6 ways to become a better communicator

Makarand Sawant, Senior General Manager – IT, Deepak Fertilisers and Petrochemicals Corporation Ltd, tells Shweta Gandhi his strategies for communicating well.

#1 Be straightforward and get to the point
“There’s actually an acronym for this—BRIEF: Background, Reason, Information, End, Follow-up—to help you keep your emails short without leaving anything out. It’s a good policy for both written and verbal communication. Clear and concise are two of the 7 Cs of communication, along with concrete, correct, coherent, complete, and courteous.”

#2 Improve your online communication
“The easy way to do that is by knowing your audience, understanding the circumstances, asking constructive questions while anticipating and being concise. People prefer online chats today. But it has certain disadvantages. The worst part is that while on a chat you are not sure of the person you are talking to. Learn the loopholes of the medium you’re talking in and find your way around them. Keep yourself abreast of the latest news on these topics. Be sure of the actions that you take so that nothing untoward takes places. One needs to be extra careful all the time.”

#3 Pause and prepare
“Good communication requires context and fully understanding the circumstances. Making assumptions could lead to a waste of time, going in circles without moving forward. In a professional space this means understanding the goal of the person on the other end of the conversation. What are they trying to accomplish and what is it that they need from you? If you’re the one who needs help or advice, be clear on what it is that you’re trying to accomplish and convey it to the other person. Give as much information as necessary, but also strive to be as succinct as possible. Too much fluff and beating around the bush could make communication muddy. Write down the points you absolutely have to address, along with how much information you need to provide to ensure you’re clear in what you’re conveying. Any other information that is not necessary, unless it can help clarify a point, should be left out.”

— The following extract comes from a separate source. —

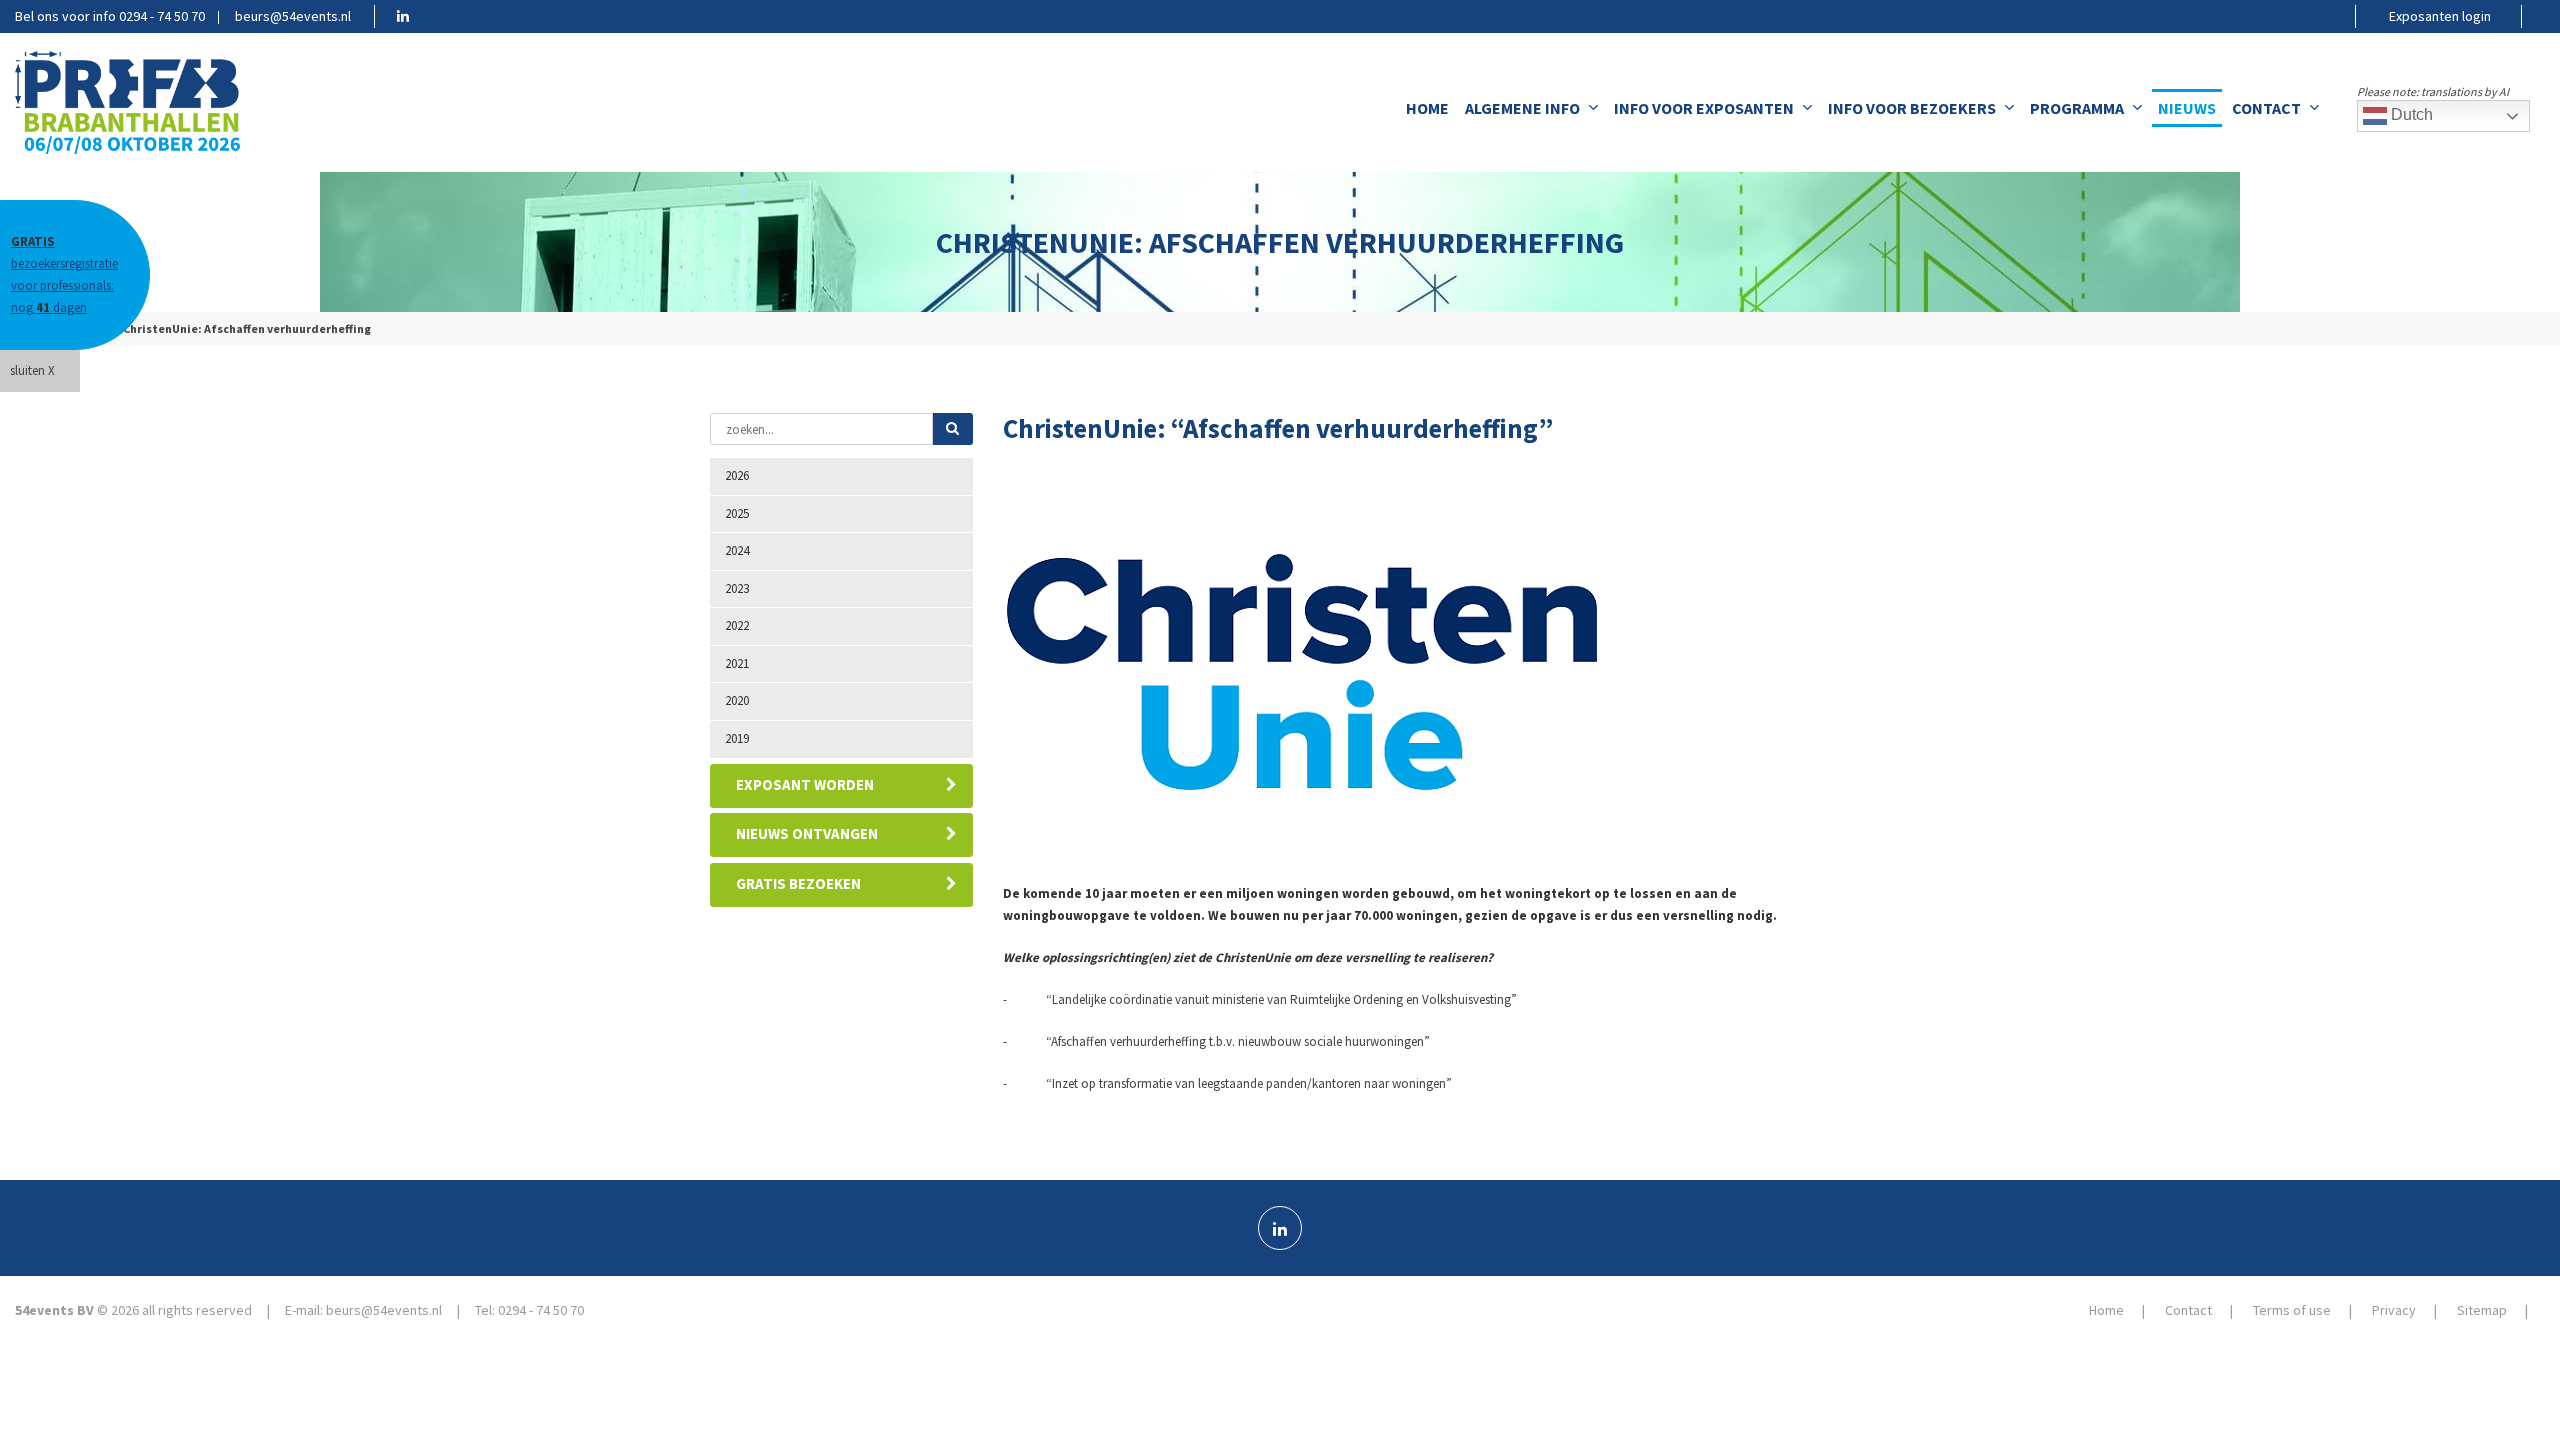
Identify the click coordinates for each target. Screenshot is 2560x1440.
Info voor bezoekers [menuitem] (1912, 108)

#4 Improve your body language
“You tell your partner you’re open to discussion but your arms are crossed. You say you’re listening, but haven’t looked up from your phone yet. Our non-verbal cues often reveal more than we think they do. Whether it’s how you make eye contact or how you hold yourself during a video interview, don’t forget that you’re constantly communicating even when you’re not saying a word. A strange way to tap into your body for better communication? Wriggle your toes. You will start to loosen up out of your stiff posture and into a more relaxed, receptive one. Or adopt a power pose if you need to boost your confidence before a big talk. Or learn how to read other people’s body language so you can respond appropriately.”

#5 Speak in person
“We need to be more available for short in-person catch-ups to provide feedback or approval that will keep us moving forward. If a conversation is going in circles over chat or email, we need to know when to bring it offline so that we can continue to make progress. We need to restart the concept of stopping by someone’s desk for a quick chat or grabbing a conference room for a short meeting. When catching up with a remote teammate, a video chat can go a long way—but book a conference room as some privacy would be beneficial. There’s just something about seeing the expression on someone’s face when she explains something. It feels more collaborative to come to a decision together in real-time, as opposed to reading each other’s edited words on a chat screen.”

#6 Actually listen
“This is included in every possible resource on being a good communicator—and that’s because it’s really important. You have to actively listen in order to reply, contribute and collaborate. A great communicator is an active listener and doesn’t interrupt (unless necessary to clarify a point). Even then, take notes so as to ask questions at the end instead of interrupting, because your question could be answered in the next sentence. Feedback is just another word for effective listening, it is an opportunity to motivate, a way to keep learning. Comments are often regarded as a right but they can do more harm than good. In the absence of strict moderation, we’d be much better off without them.”